[<prev] [next>] [<thread-prev] [thread-next>] [day] [month] [year] [list]
Message-ID: <c47dc55f-9ef7-4a18-8419-fca4afb605b0@intel.com>
Date: Mon, 6 May 2024 11:35:52 +0200
From: Przemek Kitszel <przemyslaw.kitszel@...el.com>
To: Thinh Tran <thinhtr@...ux.ibm.com>, <netdev@...r.kernel.org>,
<kuba@...nel.org>, <anthony.l.nguyen@...el.com>,
<aleksandr.loktionov@...el.com>
CC: <jesse.brandeburg@...el.com>, <davem@...emloft.net>,
<edumazet@...gle.com>, <pabeni@...hat.com>,
<intel-wired-lan@...ts.osuosl.org>, Robert Thomas <rob.thomas@....com>
Subject: Re: [PATCH iwl-net] i40e: Fix repeated EEH reports in MSI domain
On 5/3/24 17:25, Thinh Tran wrote:
> The patch fixes an issue when repeated EEH reports with a single error
> on the bus of Intel X710 4-port 10G Base-T adapter, in the MSI domain
> causing the devices to be permanently disabled. It fully resets and
> restart the devices when handling the PCI EEH error.
>
> Two new functions, i40e_io_suspend() and i40e_io_resume(), have been
> introduced. These functions were refactor from the existing
> i40e_suspend() and i40e_resume() respectively. This refactoring was
> done due to concerns about the logic of the I40E_SUSPENSED state, which
> caused the device not able to recover. The functios are now used in the
s/functios/functions/
> EEH handling for device suspend/resume callbacks.
>
> - In the PCI error detected callback, replaced i40e_prep_for_reset()

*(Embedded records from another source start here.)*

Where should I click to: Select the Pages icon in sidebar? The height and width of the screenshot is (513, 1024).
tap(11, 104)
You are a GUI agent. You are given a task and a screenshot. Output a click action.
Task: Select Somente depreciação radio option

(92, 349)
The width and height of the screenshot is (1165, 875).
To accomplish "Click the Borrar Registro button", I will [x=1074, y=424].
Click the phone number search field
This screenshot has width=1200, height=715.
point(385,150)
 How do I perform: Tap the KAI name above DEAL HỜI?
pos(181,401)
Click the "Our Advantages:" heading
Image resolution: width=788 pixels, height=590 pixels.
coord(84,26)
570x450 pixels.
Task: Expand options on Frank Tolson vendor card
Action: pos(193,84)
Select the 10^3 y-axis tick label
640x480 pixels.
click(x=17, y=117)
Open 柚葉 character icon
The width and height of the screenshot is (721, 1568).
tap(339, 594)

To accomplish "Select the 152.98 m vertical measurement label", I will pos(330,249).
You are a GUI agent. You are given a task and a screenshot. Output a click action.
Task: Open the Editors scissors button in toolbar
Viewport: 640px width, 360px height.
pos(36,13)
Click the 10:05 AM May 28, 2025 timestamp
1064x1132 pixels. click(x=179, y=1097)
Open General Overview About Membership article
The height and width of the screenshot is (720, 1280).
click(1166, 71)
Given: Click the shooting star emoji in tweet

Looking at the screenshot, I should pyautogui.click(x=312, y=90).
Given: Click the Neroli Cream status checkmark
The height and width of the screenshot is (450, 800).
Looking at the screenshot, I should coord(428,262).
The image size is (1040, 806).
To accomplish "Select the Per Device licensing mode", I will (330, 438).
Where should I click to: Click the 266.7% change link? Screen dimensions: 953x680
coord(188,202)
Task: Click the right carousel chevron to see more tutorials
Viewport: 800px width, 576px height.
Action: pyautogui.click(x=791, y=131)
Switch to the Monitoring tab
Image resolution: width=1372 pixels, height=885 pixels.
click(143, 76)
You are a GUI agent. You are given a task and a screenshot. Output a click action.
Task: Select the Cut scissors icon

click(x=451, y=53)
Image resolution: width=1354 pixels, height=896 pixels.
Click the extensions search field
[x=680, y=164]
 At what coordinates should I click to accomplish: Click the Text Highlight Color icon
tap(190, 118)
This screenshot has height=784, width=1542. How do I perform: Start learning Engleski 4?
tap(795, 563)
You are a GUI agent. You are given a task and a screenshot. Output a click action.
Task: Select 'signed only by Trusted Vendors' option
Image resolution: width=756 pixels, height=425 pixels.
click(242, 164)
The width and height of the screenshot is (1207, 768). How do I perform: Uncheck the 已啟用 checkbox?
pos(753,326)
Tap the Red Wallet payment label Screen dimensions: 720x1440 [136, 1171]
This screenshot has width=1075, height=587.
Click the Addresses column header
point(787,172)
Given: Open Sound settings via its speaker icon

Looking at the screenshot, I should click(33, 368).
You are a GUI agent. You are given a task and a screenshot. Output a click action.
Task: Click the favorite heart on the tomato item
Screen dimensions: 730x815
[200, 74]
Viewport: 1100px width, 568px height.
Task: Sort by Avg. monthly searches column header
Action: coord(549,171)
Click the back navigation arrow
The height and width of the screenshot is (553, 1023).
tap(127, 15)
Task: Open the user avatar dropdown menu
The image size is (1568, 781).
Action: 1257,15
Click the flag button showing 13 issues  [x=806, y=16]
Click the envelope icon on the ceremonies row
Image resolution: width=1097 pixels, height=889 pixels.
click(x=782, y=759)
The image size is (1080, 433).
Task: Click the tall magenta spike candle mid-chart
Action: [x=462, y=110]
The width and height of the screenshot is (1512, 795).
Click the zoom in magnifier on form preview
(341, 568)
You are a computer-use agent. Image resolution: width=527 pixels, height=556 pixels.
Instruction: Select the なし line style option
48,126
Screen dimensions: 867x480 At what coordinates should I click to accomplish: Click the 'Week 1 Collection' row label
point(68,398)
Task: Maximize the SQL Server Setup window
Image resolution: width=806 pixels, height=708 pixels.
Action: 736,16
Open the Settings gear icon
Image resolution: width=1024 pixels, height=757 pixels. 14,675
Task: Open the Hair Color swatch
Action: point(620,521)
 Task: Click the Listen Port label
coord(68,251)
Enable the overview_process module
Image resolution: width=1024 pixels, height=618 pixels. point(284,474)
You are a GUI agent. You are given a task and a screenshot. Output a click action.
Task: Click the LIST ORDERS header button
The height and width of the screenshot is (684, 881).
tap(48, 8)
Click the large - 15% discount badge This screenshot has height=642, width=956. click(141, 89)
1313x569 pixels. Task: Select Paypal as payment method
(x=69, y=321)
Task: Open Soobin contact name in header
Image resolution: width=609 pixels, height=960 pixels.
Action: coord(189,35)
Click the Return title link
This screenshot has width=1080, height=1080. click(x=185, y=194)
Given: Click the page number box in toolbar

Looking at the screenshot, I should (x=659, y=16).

> with i40e_io_suspend(). The chance is to fully suspend all I/O
> operations
it's only a chance? (perhaps a typo)
> - In the PCI error slot reset callback, replaced pci_enable_device_mem()
> with pci_enable_device(). This change enables both I/O and memory of
> the device.
>
> - In the PCI error resume callback, replace i40e_handle_reset_warning()
> with i40e_io_resume(). This change allows the system to resume I/O
> operations
>
> Fixes: a5f3d2c17b07 ("powerpc/pseries/pci: Add MSI domains")
>
> Signed-off-by: Thinh Tran <thinhtr@...ux.ibm.com>
> Tested-by: Robert Thomas <rob.thomas@....com>
In general do not add a blank line after Fixes tag.
Someone could complain that i40e driver had a bug prior to the cited
core commit, but for more practical purposes I find it good as is.
When you are a sender of the patch, it's good to place your Signed-off
as a last tag.
>
> ---
> drivers/net/ethernet/intel/i40e/i40e_main.c | 29 ++++++++++++++++-----
> 1 file changed, 22 insertions(+), 7 deletions(-)
>
> diff --git a/drivers/net/ethernet/intel/i40e/i40e_main.c b/drivers/net/ethernet/intel/i40e/i40e_main.c
> index 48b9ddb2b1b3..58418aa9231e 100644
> --- a/drivers/net/ethernet/intel/i40e/i40e_main.c
> +++ b/drivers/net/ethernet/intel/i40e/i40e_main.c
> @@ -54,6 +54,9 @@ static int i40e_get_capabilities(struct i40e_pf *pf,
> enum i40e_admin_queue_opc list_type);
> static bool i40e_is_total_port_shutdown_enabled(struct i40e_pf *pf);
>
> +static int i40e_io_suspend(struct i40e_pf *pf);
> +static int i40e_io_resume(struct i40e_pf *pf);
I appreciate your effort to minimize changed lines to have a fix better
visible, however we avoid forward declarations in .c files.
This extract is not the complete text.